2836. Image-Guided Radio-Frequency Gain Calibration for High-Field MRI
Elodie Breton1, KellyAnne McGorty1, Graham C. Wiggins1, Leon Axel1, Daniel Kim1
1Research Radiology - Center for Biomedical Imaging, New York University Langone Medical Center, New York, NY, United States
The purpose of this study was to develop a rapid, image-guided RF transmitter gain calibration procedure for high-field MRI and evaluate its performance through phantom and in vivo experiments at 3T and 7T. Using a single-shot TurboFLASH pulse sequence, a series of “saturation-no-recovery” images was acquired by varying the flip angle of the preconditioning pulse. In the resulting images, the signal null occurs in regions where the flip angle of the preconditioning pulse is 90°, and the mean signal within a region-of-interest can be plotted as a function of the nominal flip angle to quantitatively calibrate the RF transmitter gain.
2837. No Inversion Double Angle Look-Locker (NiDALL) for Flip Angle Mapping
Trevor Wade1,2, Charles McKenzie1,3, Brian Rutt4
1Imaging Research Laboratories, Robarts Research Institute, London, ON, Canada; 2Biomedical Engineering, The University of Western Ontario, London, ON, Canada; 3Medical Biophysics, The University of Western Ontario, London, ON, Canada; 4Diagnostic Radiology and Richard M Lucas Center for Imaging, Stanford University, Stanford, CA, United States
The double angle Look-Locker method is an efficient 3D method of mapping transmit B1 inhomogeneity. It makes uses inversion pulses and samples the recovering magnetization using SPGR trains at two different angles. This leads to two time constants that can be combined to find the achieved flip angle. If the SPGR trains at the two angles are interleaved the inversion pulses can be omitted entirely, and the same information can still be extracted. This reduces SAR, simplifies data analysis and still yields nearly the same performance in terms of measuring the flip angle.

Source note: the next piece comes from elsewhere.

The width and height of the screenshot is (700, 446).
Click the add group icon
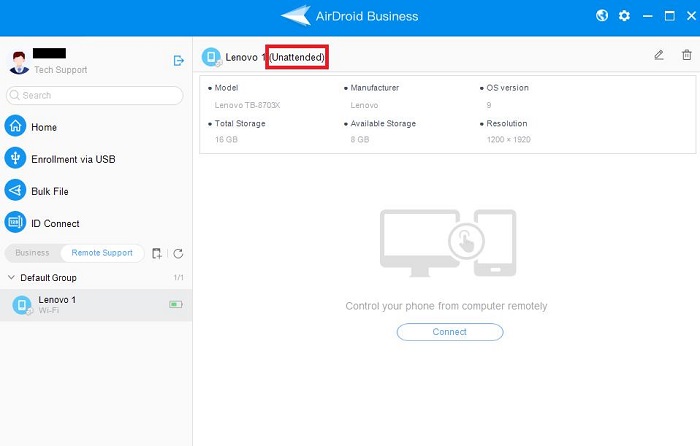[x=157, y=253]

2838. Electromagnetic and Thermal Simulations of Experimentally-Verified B1 Shimming Scheme with Local SAR Constrains
Lin Tang1, Tamer S. Ibrahim2
1School of Electrical and Computer Engineering, University of Oklahoma; 2Departments of Bioengineering and Radiology, Univeristy of Pittsburgh, Pittsburgh, PA, United States
In this work, using 3D numerical simulations and verifications with a 7T scanner equipped with a transmit array system we conduct a comprehensive study using B1 shimming for potential 7T whole-body applications. Different from previous works [2], this study includes the optimizations of the B1+ field, local/average SAR and the resulting temperature elevation in the tissue.

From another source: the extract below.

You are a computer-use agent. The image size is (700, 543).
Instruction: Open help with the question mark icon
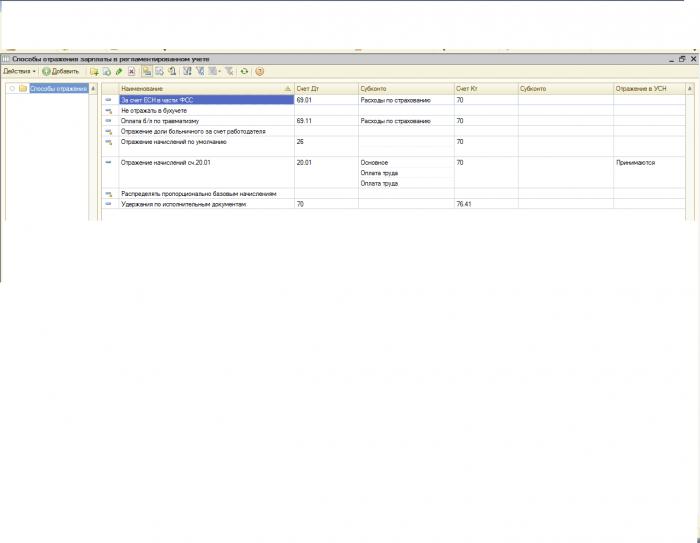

2839. Simulation and Comparison of B1+ Mapping Methods at 3T
Christopher Thomas Sica1, Zhipeng Cao1, Sukhoon Oh1, Christopher M. Collins1
1Penn State College of Medicine, Hershey, PA, United States
RF inhomogeneity greatly affects the quality of MR imaging at high field strength, and compensation methods typically require accurate B1+ maps for optimum performance. Comparison of B1+ mapping methods based on experimental results alone is limited by lack of knowledge of the true B1+ field distribution. MRI simulation allows for comparison of the true, input B1+ field distribution with a simulated map. This study simulates AFI and a flip angle series method at 3T, utilizing MRI and electromagnetic field simulations. The simulation maps correspond closely to the input B1+ and one another. Experimental maps deviate significantly from one another.